Tuesday, November 9th 2010 @ 10:56 AM
That was great! THANK YOU 100 times for this. I remember when the first store opened and reading about it in the local NJ Sunday paper…I loved Paraphernalia …yes I am that old. I love Betsy too, and it was great to find out what was going on back then when everything was so new, fresh and exciting.
Those days are gone. It just can never be like that again. What a time it was!
Again, thank you, I adore your blog.
Tuesday, November 9th 2010 @ 12:07 PM
Posted by MS:
What a wonderful interview, thanks so much!
My mother wore those Evan Picone coordinating outfits, I had no idea that Deanna had designed those, no wonder my Mother looked so stylish.Love your blog, I always learn something new every time I read it.
Tuesday, November 9th 2010 @ 12:44 PM
Ah, Lizzie, your blog is a delicious danger for me. I always have such a hard time tearing myself away!
Fabulous interview with Deanna Littell! I too loved Paraphernalia and am that old. But there was so much I didn’t know about Deanna and was fascinated reading all about her. So glad she found your blog, commented, and that you two could get together for this wonderful interview.
Tuesday, November 9th 2010 @ 12:48 PM
Posted by Pinky-A-GoGo:
I would give anything to go back in time to be at the Paraphernalia store opening on Madison Avenue in 1965.
Amazing fashion and The Velvet Underground–what more could a girl want!

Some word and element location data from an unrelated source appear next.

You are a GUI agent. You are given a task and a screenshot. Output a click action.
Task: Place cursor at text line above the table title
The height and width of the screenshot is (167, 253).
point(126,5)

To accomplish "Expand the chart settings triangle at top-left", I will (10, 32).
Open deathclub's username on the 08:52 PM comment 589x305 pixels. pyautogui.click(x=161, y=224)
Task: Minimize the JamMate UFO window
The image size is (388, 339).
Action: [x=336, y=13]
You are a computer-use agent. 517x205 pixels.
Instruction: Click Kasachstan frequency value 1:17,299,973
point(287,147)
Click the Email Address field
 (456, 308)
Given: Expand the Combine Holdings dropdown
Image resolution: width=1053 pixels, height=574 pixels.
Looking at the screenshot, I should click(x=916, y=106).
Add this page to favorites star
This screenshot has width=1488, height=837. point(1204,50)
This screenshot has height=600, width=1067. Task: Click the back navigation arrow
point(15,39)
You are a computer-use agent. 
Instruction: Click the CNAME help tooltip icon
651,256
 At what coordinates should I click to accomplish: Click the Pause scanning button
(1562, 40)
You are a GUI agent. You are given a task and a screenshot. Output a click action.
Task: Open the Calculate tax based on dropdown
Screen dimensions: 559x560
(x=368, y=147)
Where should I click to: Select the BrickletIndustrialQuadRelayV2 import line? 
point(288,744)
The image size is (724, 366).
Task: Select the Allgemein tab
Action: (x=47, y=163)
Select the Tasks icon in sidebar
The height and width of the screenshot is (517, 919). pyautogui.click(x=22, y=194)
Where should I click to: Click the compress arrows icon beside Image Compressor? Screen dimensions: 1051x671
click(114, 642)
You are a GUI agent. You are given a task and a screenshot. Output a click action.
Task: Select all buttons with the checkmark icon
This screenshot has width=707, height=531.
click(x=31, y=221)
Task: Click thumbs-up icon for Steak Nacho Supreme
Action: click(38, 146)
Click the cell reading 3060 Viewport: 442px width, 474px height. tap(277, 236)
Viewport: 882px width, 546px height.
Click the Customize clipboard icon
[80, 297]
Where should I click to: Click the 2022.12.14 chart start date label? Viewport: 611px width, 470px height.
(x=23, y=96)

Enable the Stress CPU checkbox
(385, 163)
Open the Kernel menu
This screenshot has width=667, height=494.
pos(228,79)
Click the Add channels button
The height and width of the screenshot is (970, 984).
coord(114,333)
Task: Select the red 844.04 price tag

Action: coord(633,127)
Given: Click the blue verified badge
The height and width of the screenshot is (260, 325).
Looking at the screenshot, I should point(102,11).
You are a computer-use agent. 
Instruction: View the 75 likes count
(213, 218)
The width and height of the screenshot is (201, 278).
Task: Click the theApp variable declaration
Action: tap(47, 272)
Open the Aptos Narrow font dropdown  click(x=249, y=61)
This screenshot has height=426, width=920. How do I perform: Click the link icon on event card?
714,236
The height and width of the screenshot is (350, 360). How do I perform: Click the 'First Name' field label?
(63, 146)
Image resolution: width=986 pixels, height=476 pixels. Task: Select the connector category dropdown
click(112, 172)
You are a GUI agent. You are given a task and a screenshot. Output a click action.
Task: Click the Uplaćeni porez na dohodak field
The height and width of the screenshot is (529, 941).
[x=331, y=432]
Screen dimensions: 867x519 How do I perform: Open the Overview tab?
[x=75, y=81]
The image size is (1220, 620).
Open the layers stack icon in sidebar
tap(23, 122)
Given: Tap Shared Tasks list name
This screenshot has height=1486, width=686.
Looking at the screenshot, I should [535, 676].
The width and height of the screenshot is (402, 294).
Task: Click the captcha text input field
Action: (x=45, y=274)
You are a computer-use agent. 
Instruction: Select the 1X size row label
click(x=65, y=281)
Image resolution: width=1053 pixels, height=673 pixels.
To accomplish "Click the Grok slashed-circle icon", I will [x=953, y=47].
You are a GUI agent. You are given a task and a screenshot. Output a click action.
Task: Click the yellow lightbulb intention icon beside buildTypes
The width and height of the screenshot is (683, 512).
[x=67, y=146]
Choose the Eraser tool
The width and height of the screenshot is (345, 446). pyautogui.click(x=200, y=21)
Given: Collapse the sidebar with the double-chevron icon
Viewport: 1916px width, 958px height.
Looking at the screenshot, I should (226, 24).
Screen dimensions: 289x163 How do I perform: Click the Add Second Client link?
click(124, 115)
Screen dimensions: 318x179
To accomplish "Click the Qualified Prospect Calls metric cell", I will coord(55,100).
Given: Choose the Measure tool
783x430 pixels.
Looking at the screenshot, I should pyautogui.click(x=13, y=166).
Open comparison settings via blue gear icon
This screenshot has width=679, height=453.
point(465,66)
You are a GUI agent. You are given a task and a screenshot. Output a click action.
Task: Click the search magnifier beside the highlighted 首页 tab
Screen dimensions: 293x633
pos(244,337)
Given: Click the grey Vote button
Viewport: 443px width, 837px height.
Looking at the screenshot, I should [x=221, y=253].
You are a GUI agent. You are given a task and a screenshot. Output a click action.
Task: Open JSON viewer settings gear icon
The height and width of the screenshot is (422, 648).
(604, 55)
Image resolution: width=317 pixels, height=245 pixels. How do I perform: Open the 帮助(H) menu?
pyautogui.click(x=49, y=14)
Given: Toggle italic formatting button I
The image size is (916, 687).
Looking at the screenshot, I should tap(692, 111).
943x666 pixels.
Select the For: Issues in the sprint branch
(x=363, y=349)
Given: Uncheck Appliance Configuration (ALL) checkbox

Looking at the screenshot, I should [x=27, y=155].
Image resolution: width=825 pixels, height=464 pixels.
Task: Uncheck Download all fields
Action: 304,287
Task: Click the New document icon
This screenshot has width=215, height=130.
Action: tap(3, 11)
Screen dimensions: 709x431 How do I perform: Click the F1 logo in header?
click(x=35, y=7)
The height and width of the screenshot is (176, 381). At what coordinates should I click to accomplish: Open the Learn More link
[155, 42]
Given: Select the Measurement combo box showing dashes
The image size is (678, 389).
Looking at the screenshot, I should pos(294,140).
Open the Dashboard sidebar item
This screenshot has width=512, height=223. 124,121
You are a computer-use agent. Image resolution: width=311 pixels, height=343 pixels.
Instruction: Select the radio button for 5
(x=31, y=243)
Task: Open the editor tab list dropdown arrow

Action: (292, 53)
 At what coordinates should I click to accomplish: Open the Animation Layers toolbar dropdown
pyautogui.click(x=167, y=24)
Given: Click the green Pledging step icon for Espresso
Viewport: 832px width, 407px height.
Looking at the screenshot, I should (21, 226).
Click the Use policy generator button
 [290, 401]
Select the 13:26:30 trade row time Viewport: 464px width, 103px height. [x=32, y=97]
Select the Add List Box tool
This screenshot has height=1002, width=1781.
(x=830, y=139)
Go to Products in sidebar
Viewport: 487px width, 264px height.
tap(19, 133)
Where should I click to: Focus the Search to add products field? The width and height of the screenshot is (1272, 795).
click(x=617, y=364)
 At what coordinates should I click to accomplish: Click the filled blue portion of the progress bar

Tuesday, November 9th 2010 @ 3:44 PM
What a wonderful article! The progression of her carreer is fascinating. When I see the vintage from the designers and companies she worked for I’ll be wondering…Thanks Lizzie!
Tuesday, November 9th 2010 @ 5:56 PM
Thank you for sharing this fascinating interview! What an interesting life she has led. Would have loved to have seen Velvet Underground playing for the opening of Paraphernalia.
I just visited Deanna’s “Charm School.” Her charm bracelets are incredible! And she’s got a fantastic blog too…
Thursday, November 11th 2010 @ 3:56 AM
Posted by Lizzie:
Thanks for all the nice words. And thanks again to Deanna Littell for sharing her story with us.
Thursday, November 11th 2010 @ 4:24 PM
Thank you Lizzie for a wonderful article. It took me back in time too. I loved reading all your reader’s comments & the thrill of knowing that I have so many fans.Where’d you get that sequined dress? Could wear it now. Best, Deanna Littell
Thursday, November 18th 2010 @ 12:26 PM
Posted by b2:
tres bien lizzie!…u have truly captured the creative essence of deanna littell! she is a unique talent who adores life’s beauty & continues to inspire!!
it was such fun reading about her ever evolving life! merci!